I have a mentor that has told me for years, wherever I go, to “find the story.” Whether it be in a conversation with a janitor cleaning up after a gig or in some wild, soul-searching adventure, he has always challenged me to walk into every situation with an eye for what is real and important, and then take my findings with me.- Hayley Reardon on a piece of advice that will always stay with her.

H A Y L E Y   R E A R D O N 

Thoughtful – Genuine – Sincere

“Wayfindings” is remarkable in its mature approach, coming from an artist barely old enough to drive herself to gigs. An emotional and creative leap forward from her 2012 debut “Where The Artists Go,” such highlights as “Numb and Blue”, a wryly sincere kiss-off to an ex with lines like “It’s the way you drive and all the Bob Dylan you pretend to like,” and an excellent cover of the Henry Thomas folk standard “Fishin’ Blues” have far more in common with Patty Griffin or Lucinda Williams than many of today’s young pop singer/songwriters, boasting a lyrical and melodic weight far beyond Reardon’s years.

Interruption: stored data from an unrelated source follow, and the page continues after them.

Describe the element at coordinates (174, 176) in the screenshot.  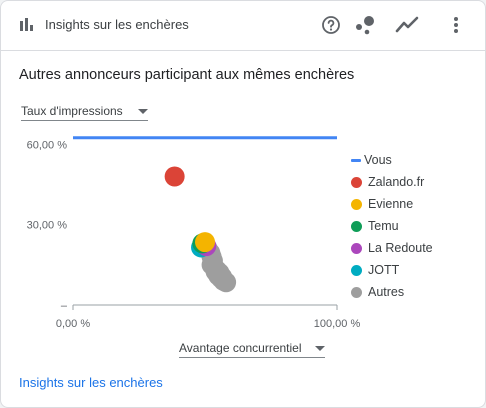
I see `scatter-point-zalando-fr` at that location.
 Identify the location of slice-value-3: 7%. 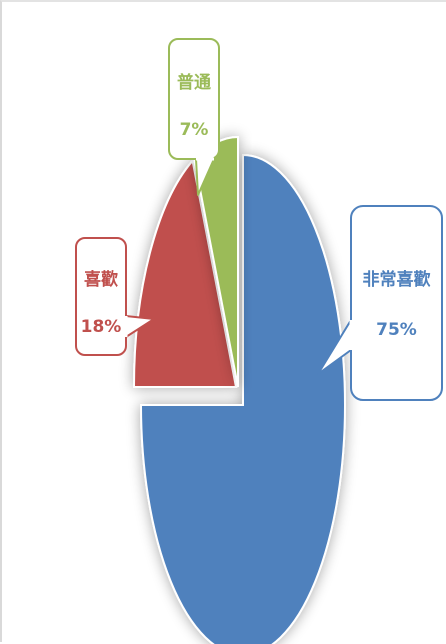
(194, 130).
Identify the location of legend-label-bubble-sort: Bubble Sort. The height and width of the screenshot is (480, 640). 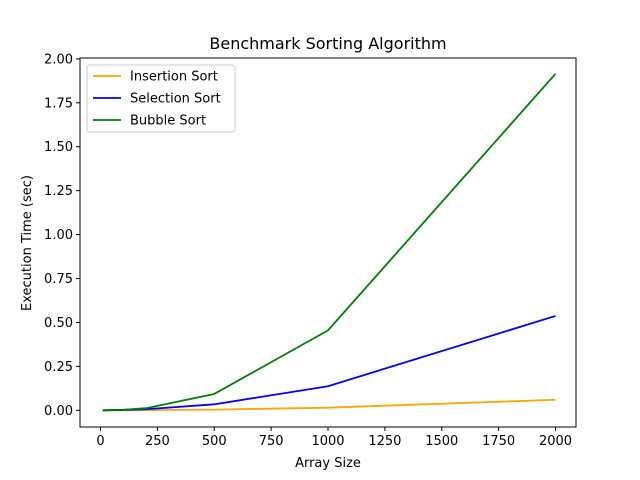
(168, 122).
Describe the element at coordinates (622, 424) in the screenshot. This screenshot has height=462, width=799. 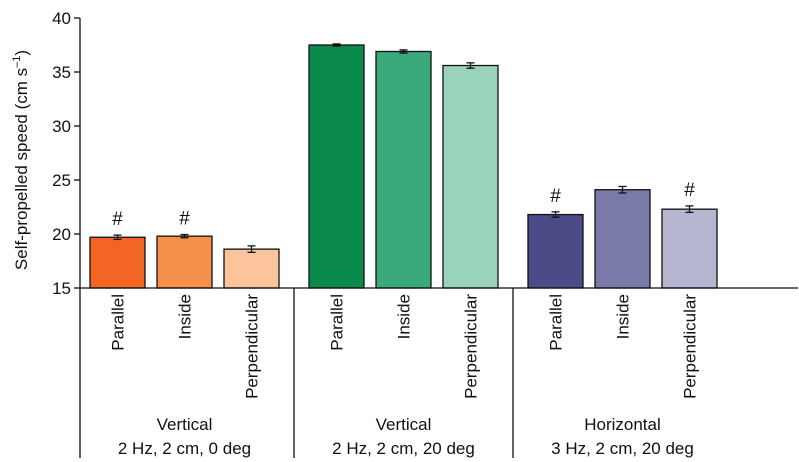
I see `group-label-line1: Horizontal` at that location.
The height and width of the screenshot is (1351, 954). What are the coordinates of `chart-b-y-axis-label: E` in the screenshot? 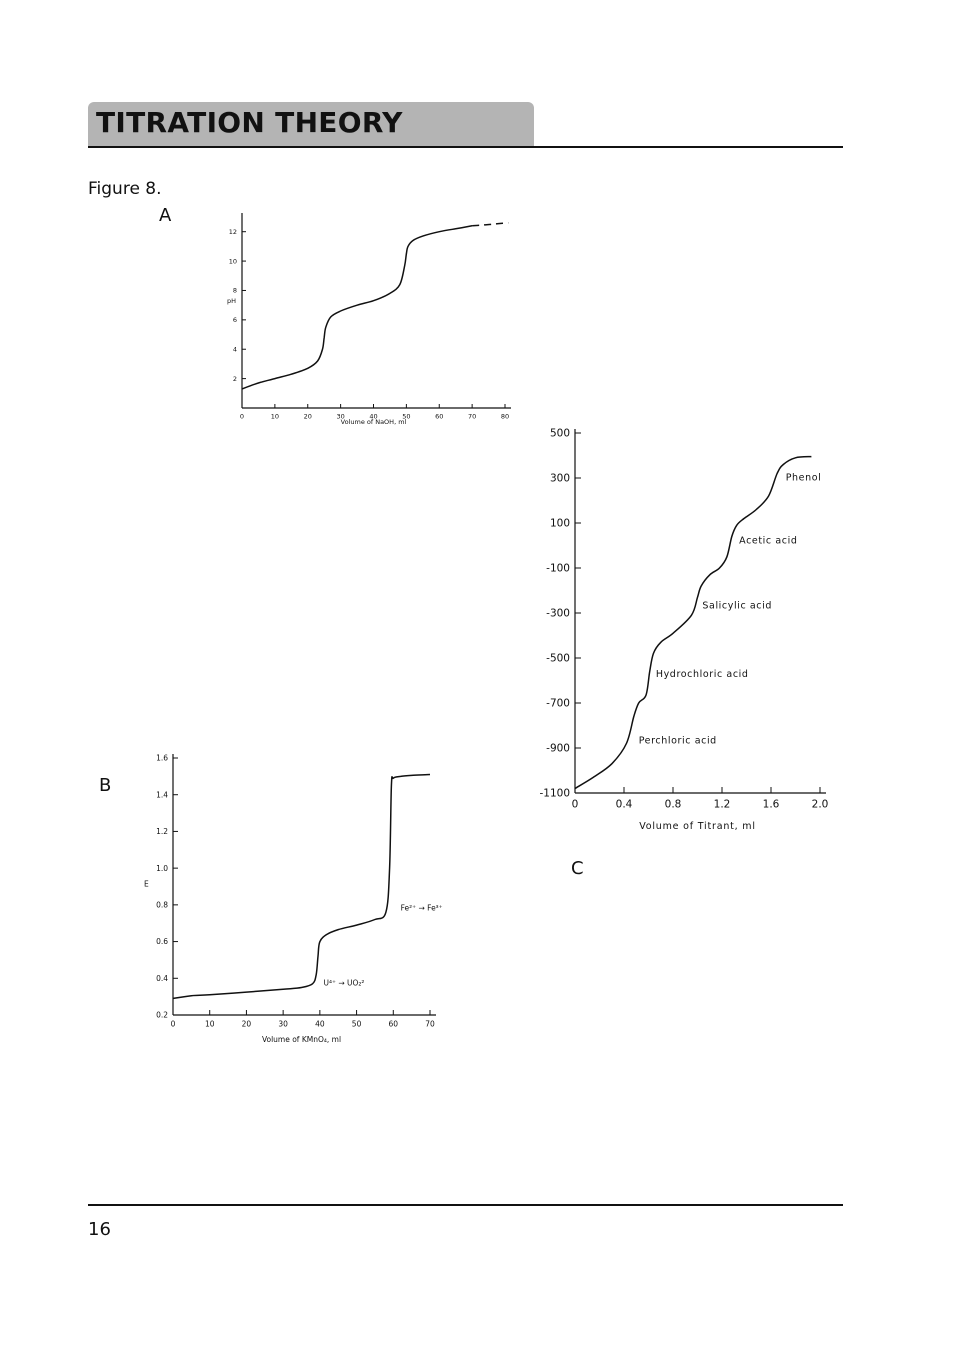 It's located at (146, 884).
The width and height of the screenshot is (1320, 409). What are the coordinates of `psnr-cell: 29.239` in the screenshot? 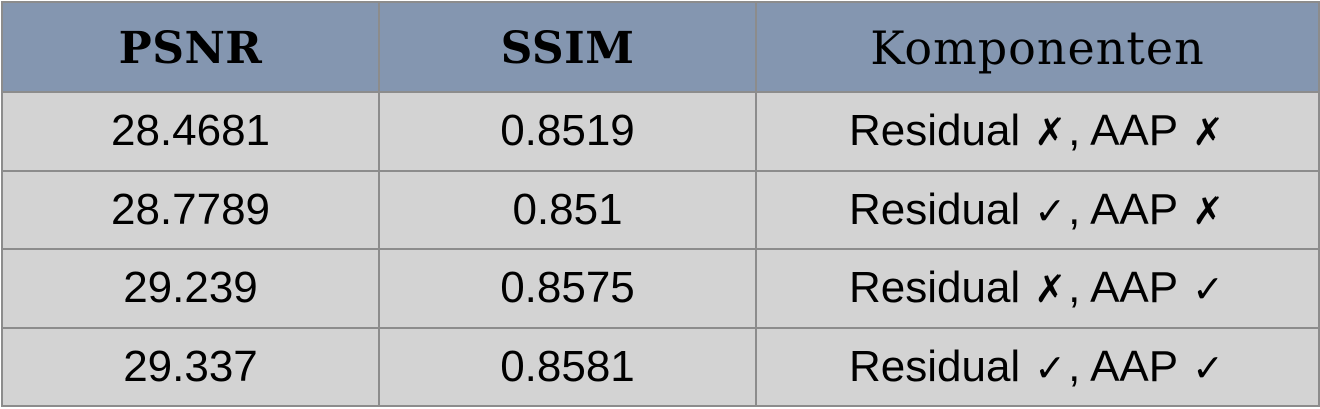 It's located at (190, 288).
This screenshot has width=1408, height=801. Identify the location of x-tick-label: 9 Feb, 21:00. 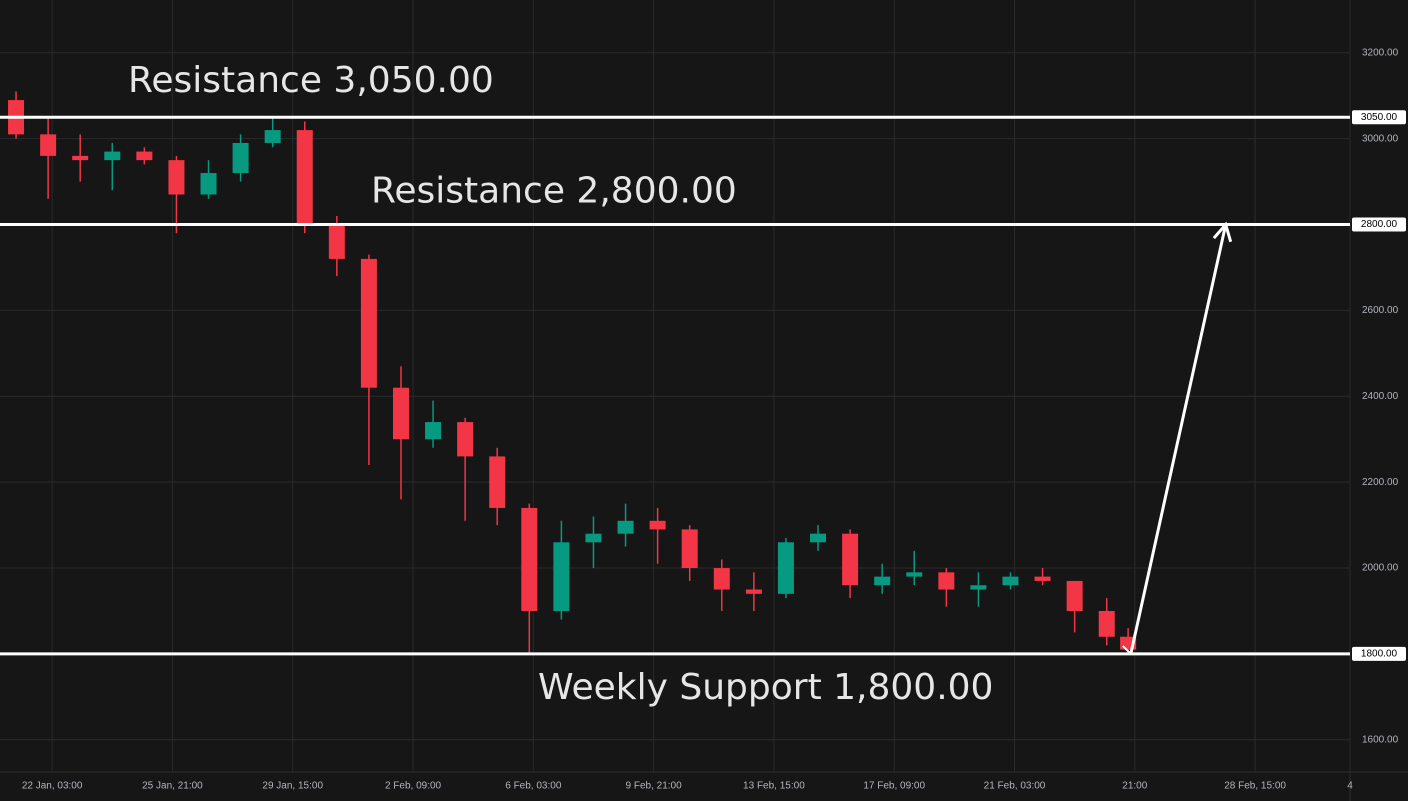
(654, 786).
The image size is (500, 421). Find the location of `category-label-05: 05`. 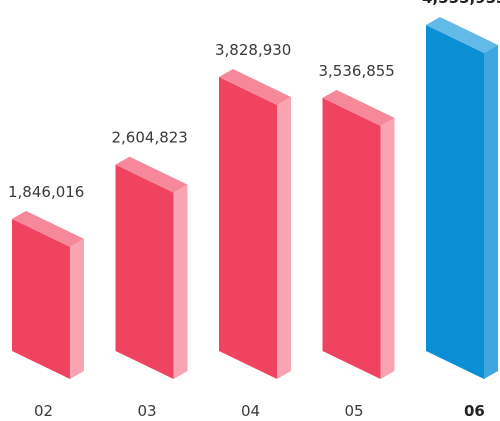

category-label-05: 05 is located at coordinates (354, 411).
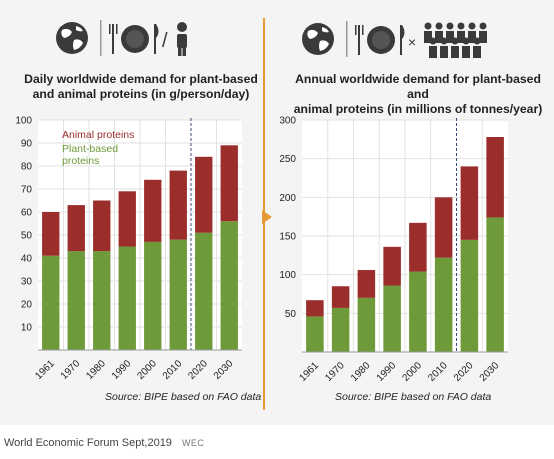 Image resolution: width=554 pixels, height=459 pixels. Describe the element at coordinates (288, 122) in the screenshot. I see `right-chart-y-tick-label: 300` at that location.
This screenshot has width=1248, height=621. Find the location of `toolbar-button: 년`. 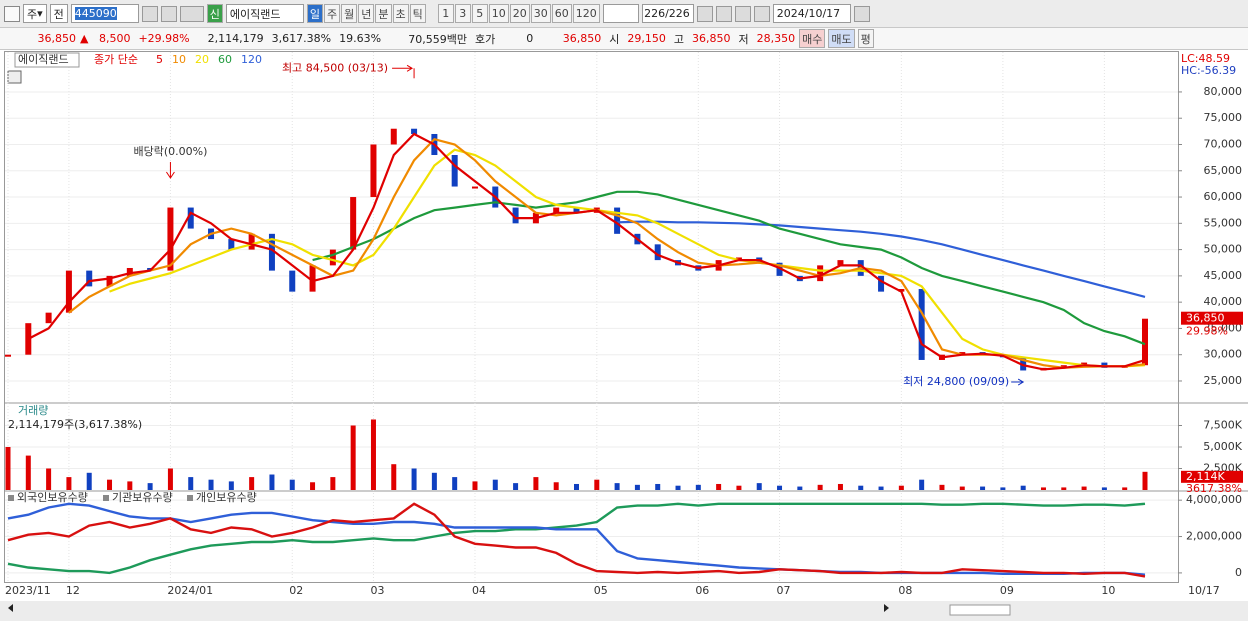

L A T E S T   A L B U M   ‘W A Y F I N D I N G S’   A V A I L A B L E   H E R E 

Where are you writing this right now?

In front of the fireplace in my living room…very cozy I must say. 

Home is where your story begins, can you tell us a bit about yours.

I live (and have lived my whole life thus far) in a suburb 20 miles out of Boston. I can see the ocean from my window and am surrounded by some pretty special people.